2. The derivative of a member of ${\displaystyle {\mathcal {P}}_{3}}$ is in ${\displaystyle {\mathcal {P}}_{3}}$. Give a definition of the derivative of a vector in ${\displaystyle \mathbb {R} ^{4}}$.
1. Pulling the definition back from ${\displaystyle \mathbb {R} ^{4}}$ to ${\displaystyle {\mathcal {P}}_{3}}$ gives that ${\displaystyle a_{0}+a_{1}x+a_{2}x^{2}+a_{3}x^{3}}$ is orthogonal to ${\displaystyle b_{0}+b_{1}x+b_{2}x^{2}+b_{3}x^{3}}$ if and only if ${\displaystyle a_{0}b_{0}+a_{1}b_{1}+a_{2}b_{2}+a_{3}b_{3}=0}$.
2. A natural definition is this.
${\displaystyle D({\begin{pmatrix}a_{0}\\a_{1}\\a_{2}\\a_{3}\end{pmatrix}})={\begin{pmatrix}a_{1}\\2a_{2}\\3a_{3}\\0\end{pmatrix}}}$
This exercise is recommended for all readers.
Problem 16

Does every correspondence between bases, when extended to the spaces, give an isomorphism?

Yes.

Assume that ${\displaystyle V}$ is a vector space with basis ${\displaystyle B=\langle {\vec {\beta }}_{1},\ldots ,{\vec {\beta }}_{n}\rangle }$ and that ${\displaystyle W}$ is another vector space such that the map ${\displaystyle f:B\to W}$ is a correspondence. Consider the extension ${\displaystyle {\hat {f}}:V\to W}$ of ${\displaystyle f}$.

${\displaystyle {\hat {f}}(c_{1}{\vec {\beta }}_{1}+\cdots +c_{n}{\vec {\beta }}_{n})=c_{1}f({\vec {\beta }}_{1})+\cdots +c_{n}f({\vec {\beta }}_{n}).}$

The map ${\displaystyle {\hat {f}}}$ is an isomorphism.

First, ${\displaystyle {\hat {f}}}$ is well-defined because every member of ${\displaystyle V}$ has one and only one representation as a linear combination of elements of ${\displaystyle B}$.

→ Source data:
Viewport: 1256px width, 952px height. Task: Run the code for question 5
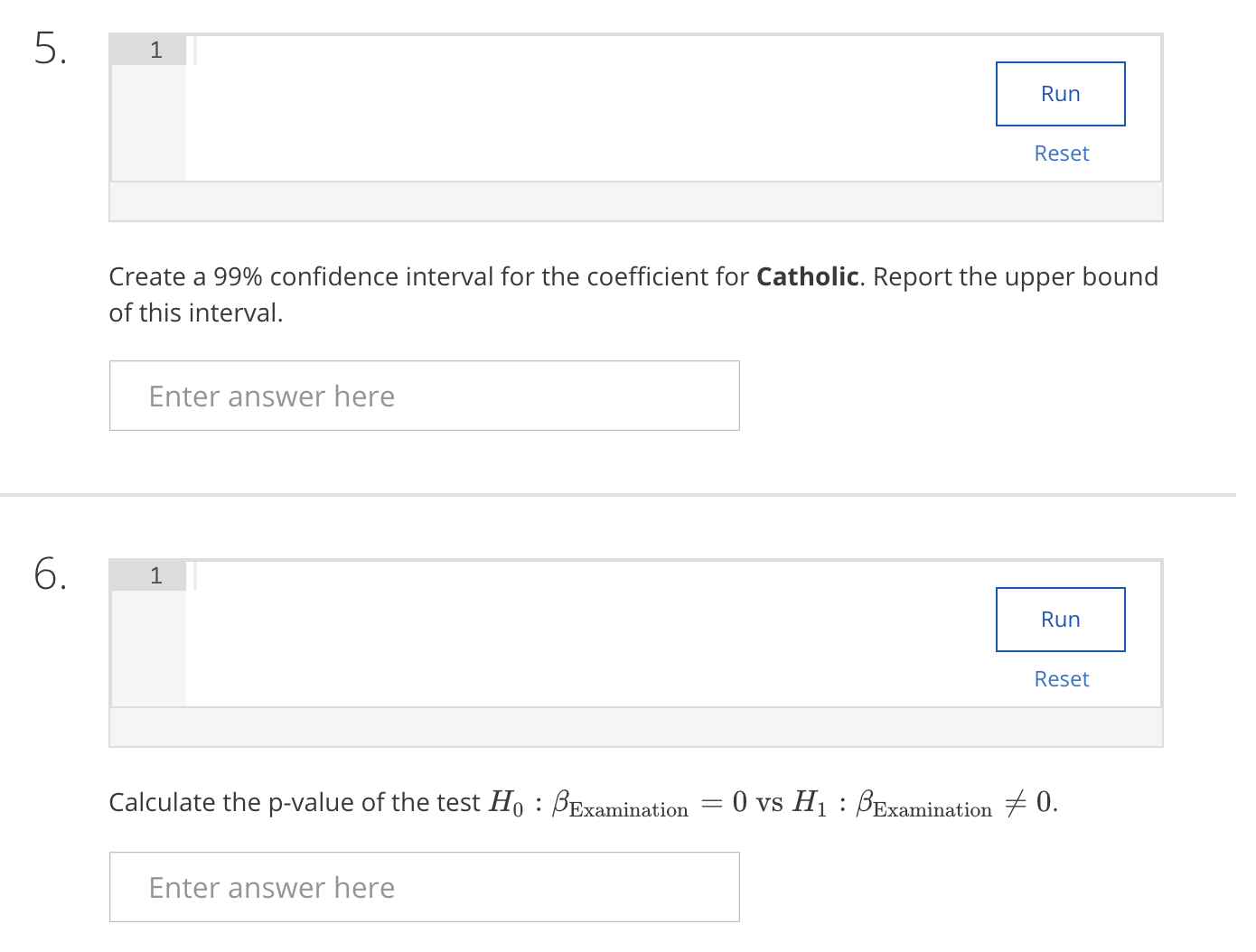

→ Directive 1: In the linear algebra excerpt, translate this sentence into Spanish: "Does every correspondence between bases, when extended to the spaces, give an isomorphism?"
→ Directive 2: Do these statements agree with the linear algebra excerpt? For each, answer yes or no and quote the words that decide it. (a) Problem 16 is answered with a yes. (b) The exercise is recommended only for advanced readers. (c) The extended map is well-defined because each member of the space has a single representation as a linear combination of the basis elements.
→ Directive 3: Reproduce the linear algebra excerpt word for word, starting with "1. Pulling the" and going on through "for all readers.".

→ Correct output 1: ¿Toda correspondencia entre bases, al extenderse a los espacios, da un isomorfismo?

→ Correct output 2:
(a) Yes: "Yes."
(b) No: "This exercise is recommended for all readers."
(c) Yes: "has one and only one representation as a linear combination of elements of"

→ Correct output 3:
1. Pulling the definition back from ${\displaystyle \mathbb {R} ^{4}}$ to ${\displaystyle {\mathcal {P}}_{3}}$ gives that ${\displaystyle a_{0}+a_{1}x+a_{2}x^{2}+a_{3}x^{3}}$ is orthogonal to ${\displaystyle b_{0}+b_{1}x+b_{2}x^{2}+b_{3}x^{3}}$ if and only if ${\displaystyle a_{0}b_{0}+a_{1}b_{1}+a_{2}b_{2}+a_{3}b_{3}=0}$.
2. A natural definition is this.
${\displaystyle D({\begin{pmatrix}a_{0}\\a_{1}\\a_{2}\\a_{3}\end{pmatrix}})={\begin{pmatrix}a_{1}\\2a_{2}\\3a_{3}\\0\end{pmatrix}}}$
This exercise is recommended for all readers.